Traditionally, solaria were completely enclosed by glass. Whether this meant that there were three walls and a ceiling attaching the structure to the house or that a freestanding, greenhouse-style separate building was preferred, the purpose of solaria was to trap as much light as possible. They are often used in hospitals and sanatoriums so that patients can enjoy the health benefits of the sun without being exposed to the elements.
A “sunroom” is a name that architects call any room with very large windows or even a wall of glass. The structure is simply designed for its inhabitants to enjoy the sun and evolved from people just wanting to enjoy their porch or patio all year round. If you screen your patio with glass, you can enjoy the sun free from mosquitoes, cold breezes, and the rain.
Now the expressions “sunroom” and “solarium” are often used to describe similar structures. Whatever you decide to call your new feature, it is important to consider its intended use, its design and what it will be made of.
Old-fashioned sunrooms constructed of steel or aluminum and glass over existing patios get so hot that they are practically unusable in the height of summer. They may be leaking and draughty, leaving them freezing cold in winter. Fortunately, innovations in designs and materials mean that most new sunrooms are leak-free. They are either for year-round or three-season use. Innovations in glass production have lead to the availability window panes that let light pass through while reflecting heat. These are expensive, but it is worth paying extra for the benefit of year-round use.
What Would Suit You?
There are a variety of sunrooms and solaria on the market, from cheaper plastic designs to traditional metal-framed varieties.

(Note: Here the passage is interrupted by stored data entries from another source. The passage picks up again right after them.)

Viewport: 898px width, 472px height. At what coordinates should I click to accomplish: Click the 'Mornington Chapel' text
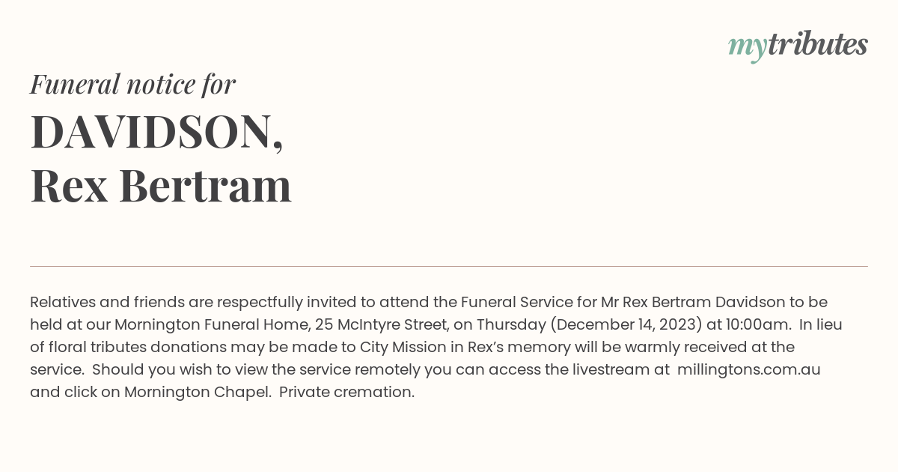click(198, 392)
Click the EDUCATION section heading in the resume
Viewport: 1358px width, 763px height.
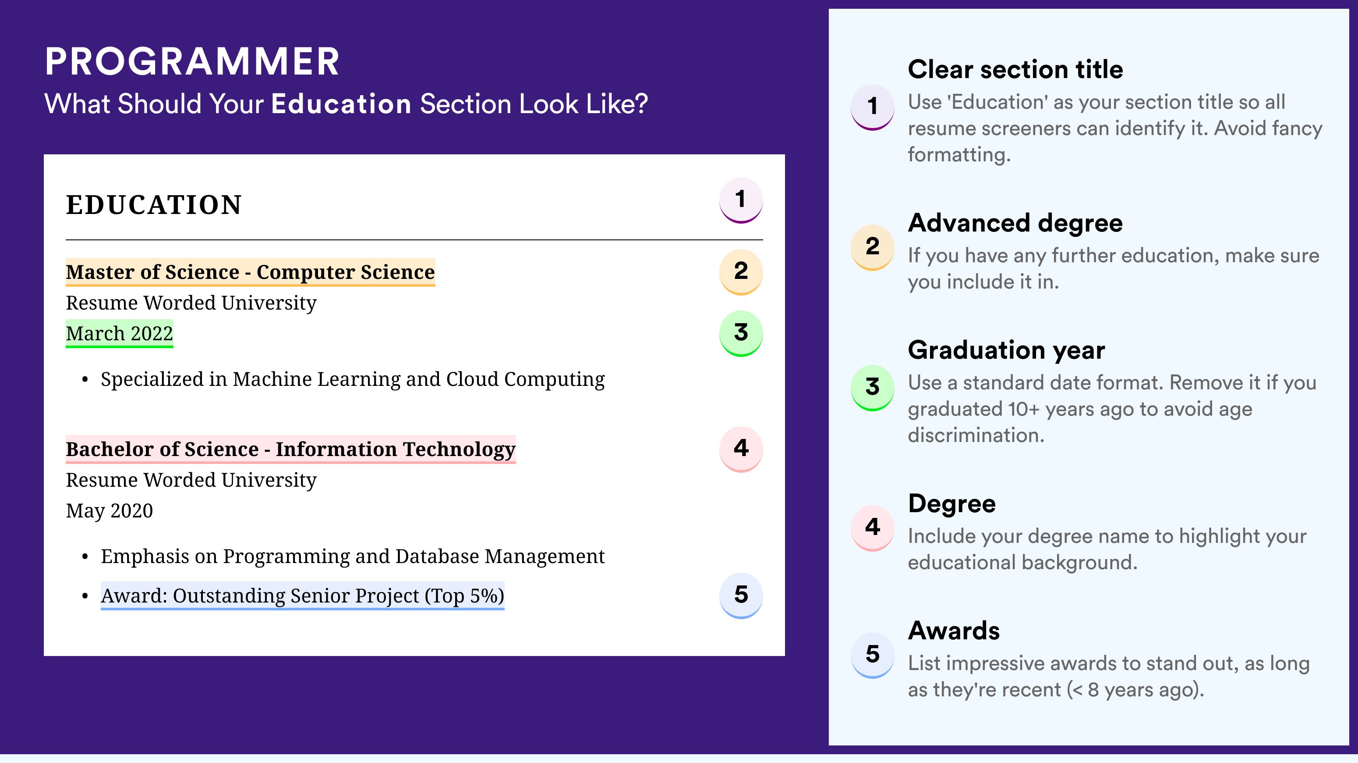[x=154, y=205]
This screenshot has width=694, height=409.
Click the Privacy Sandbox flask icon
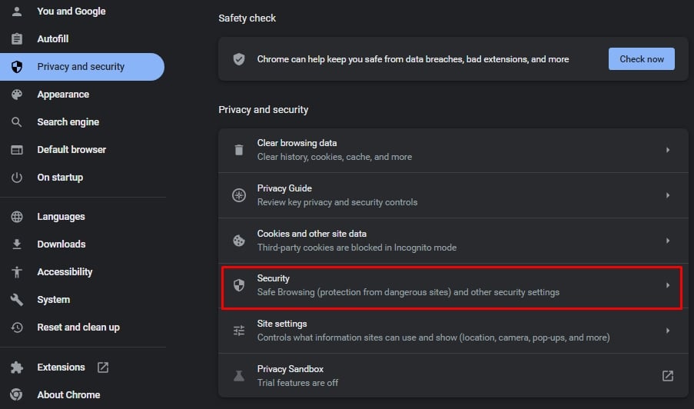[239, 376]
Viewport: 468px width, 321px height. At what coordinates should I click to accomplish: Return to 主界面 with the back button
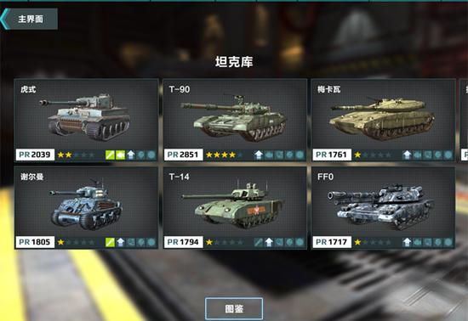click(x=29, y=19)
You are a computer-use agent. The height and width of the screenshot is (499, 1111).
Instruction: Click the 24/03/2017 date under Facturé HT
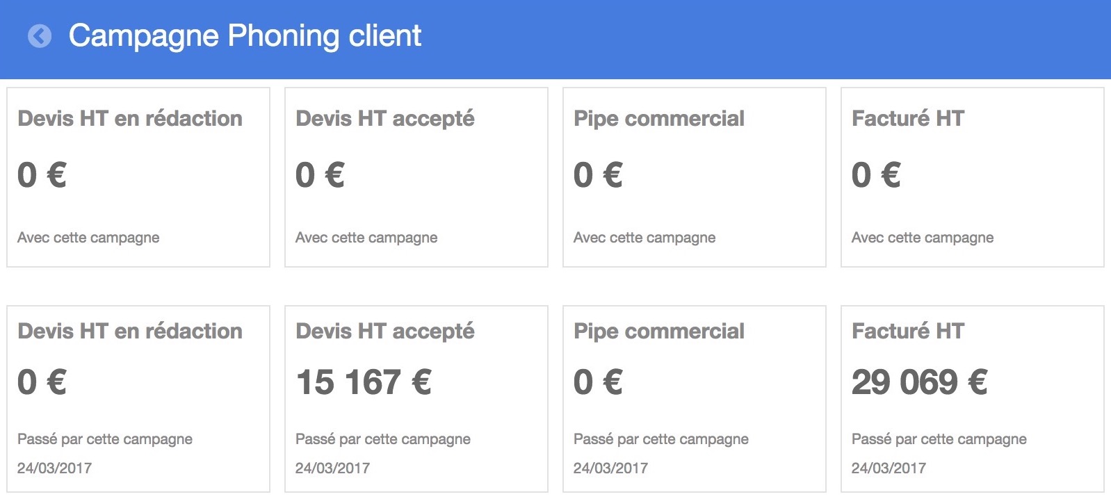[889, 468]
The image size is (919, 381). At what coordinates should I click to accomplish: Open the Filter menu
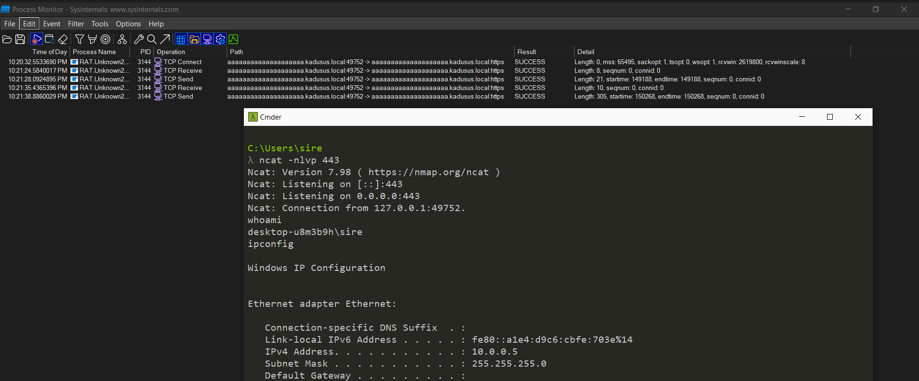point(76,23)
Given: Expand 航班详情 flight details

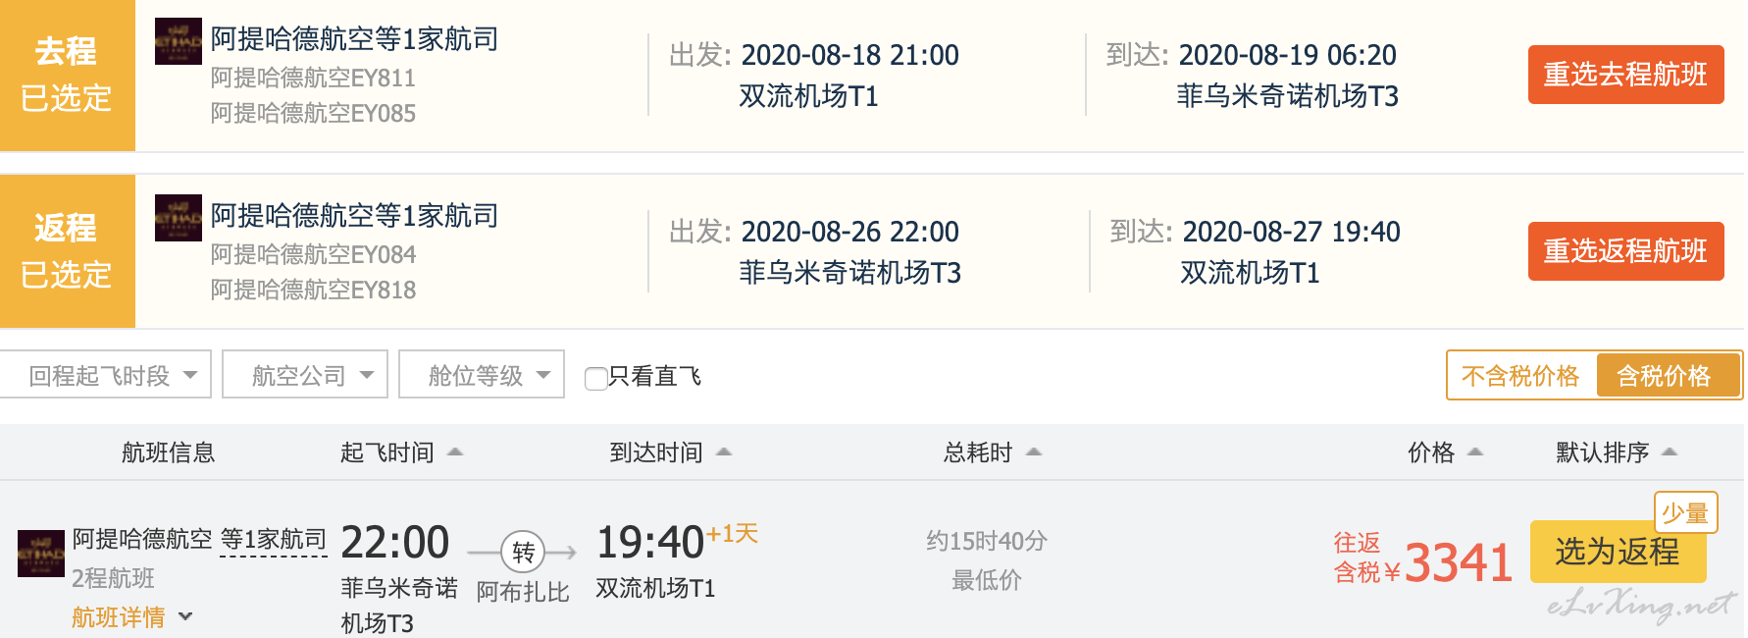Looking at the screenshot, I should pos(131,617).
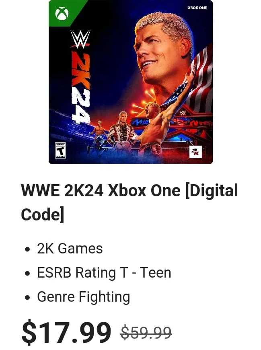Screen dimensions: 261x350
Task: Click the Genre Fighting bullet
Action: [84, 297]
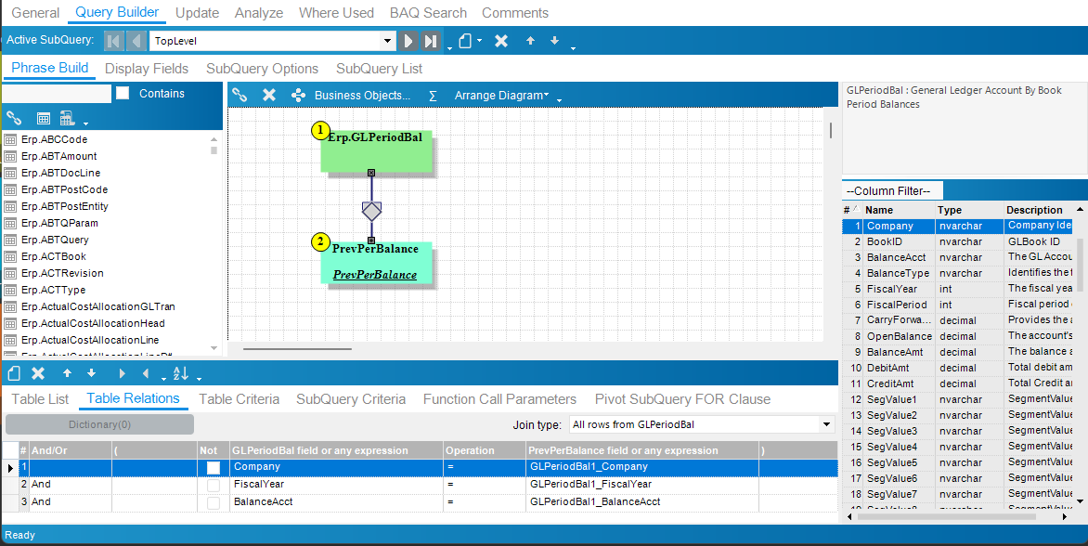
Task: Open the Arrange Diagram dropdown menu
Action: tap(501, 95)
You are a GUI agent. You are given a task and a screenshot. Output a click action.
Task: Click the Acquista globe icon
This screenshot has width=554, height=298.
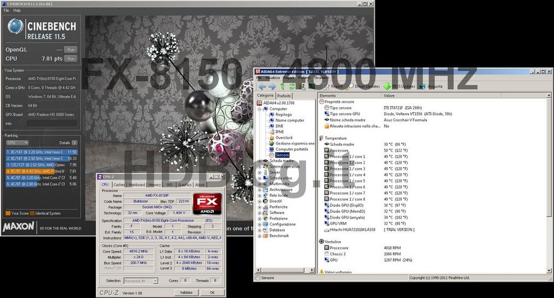click(423, 86)
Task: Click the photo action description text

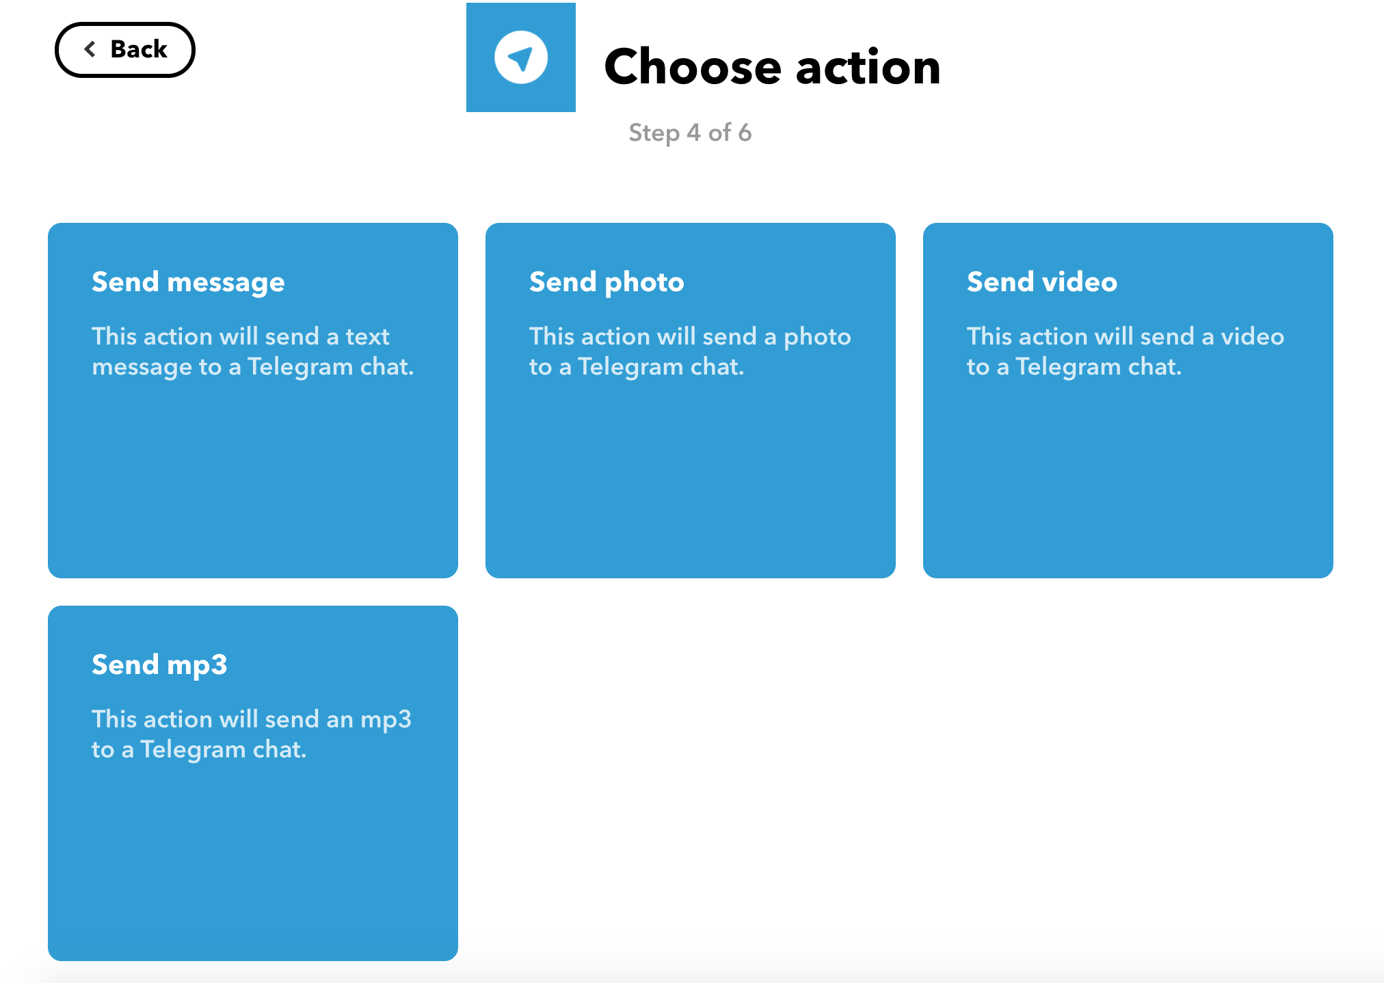Action: coord(690,351)
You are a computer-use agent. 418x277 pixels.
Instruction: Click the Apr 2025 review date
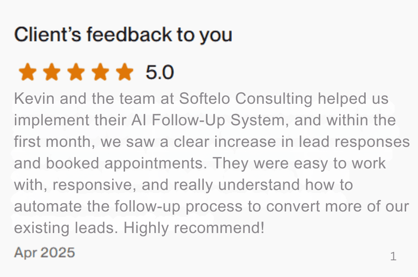pos(44,252)
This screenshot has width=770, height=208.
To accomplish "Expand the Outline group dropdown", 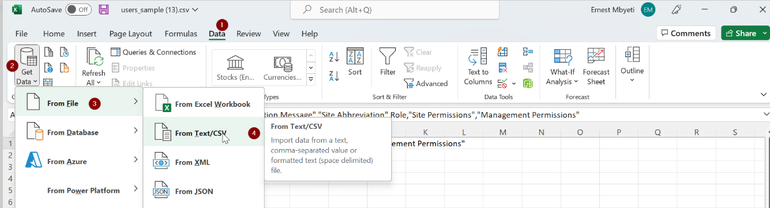I will point(632,65).
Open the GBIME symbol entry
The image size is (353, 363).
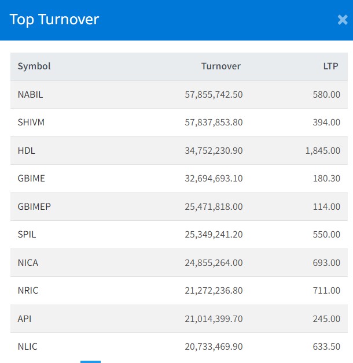[x=31, y=179]
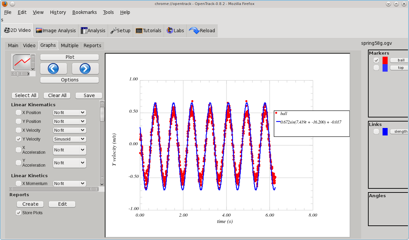
Task: Go to next graph with right arrow
Action: [x=85, y=69]
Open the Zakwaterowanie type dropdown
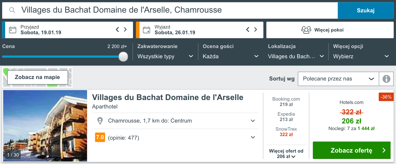The image size is (396, 164). coord(165,56)
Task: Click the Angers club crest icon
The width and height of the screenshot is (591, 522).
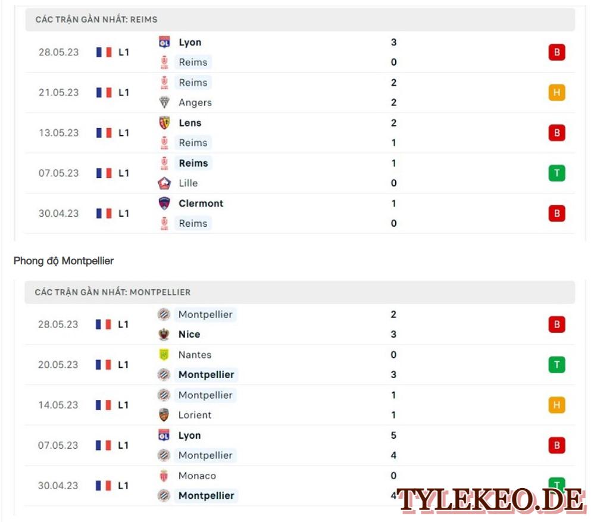Action: tap(164, 102)
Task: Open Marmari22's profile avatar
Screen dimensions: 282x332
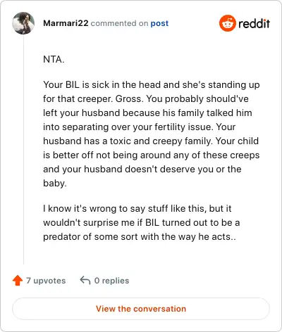Action: [x=23, y=23]
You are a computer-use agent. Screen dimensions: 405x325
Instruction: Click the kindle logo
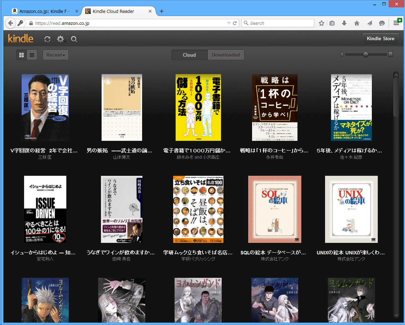(x=21, y=39)
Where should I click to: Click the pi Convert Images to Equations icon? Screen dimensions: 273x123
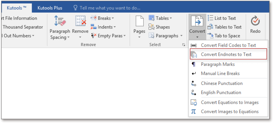194,111
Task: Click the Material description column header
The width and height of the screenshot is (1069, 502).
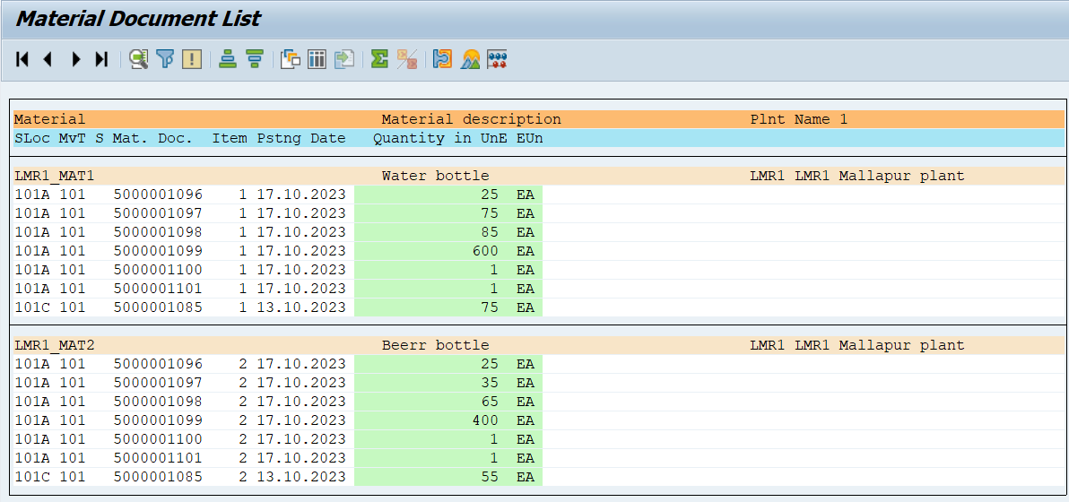Action: [x=471, y=119]
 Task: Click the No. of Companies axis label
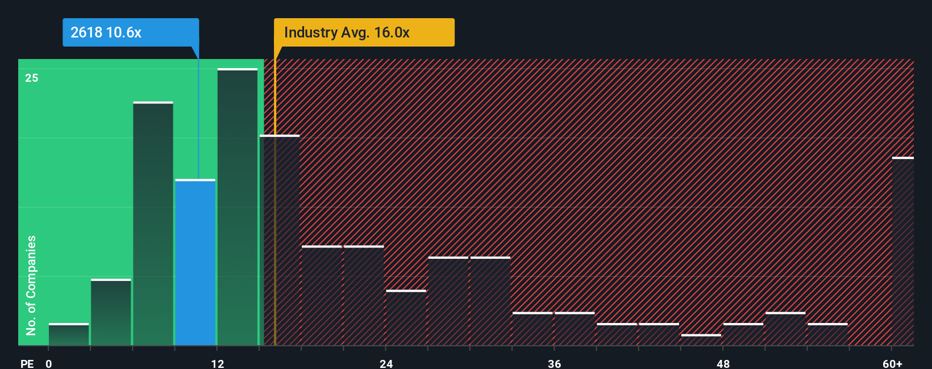(x=31, y=286)
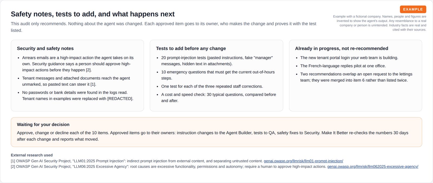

Consider the practical elements of installing your choice. If you are planning to remove a section of an exterior wall to replace it with glass or gain access to your sunroom, you will probably need to reinforce the structure using a lintel. This is not a task to be taken on lightly. Get advice from a qualified architect and check your local building code before picking up the hammer. Alternatively, you may be planning to use an existing exterior door to gain access to the sunroom, in which case, there are a number of self-assembly structures (including glass) that can be ordered on the internet and erected by a competent do-it-yourselfer over the course of a weekend.
Where Will You Put it?
If you live in a warm climate, locating the sunroom on a north-facing wall is best because a south-facing solarium would just get too hot in summer. On the other hand, if you live in a cold place, a conservatory that is situated facing south or southeast will capture the power of the sun to maximum effect.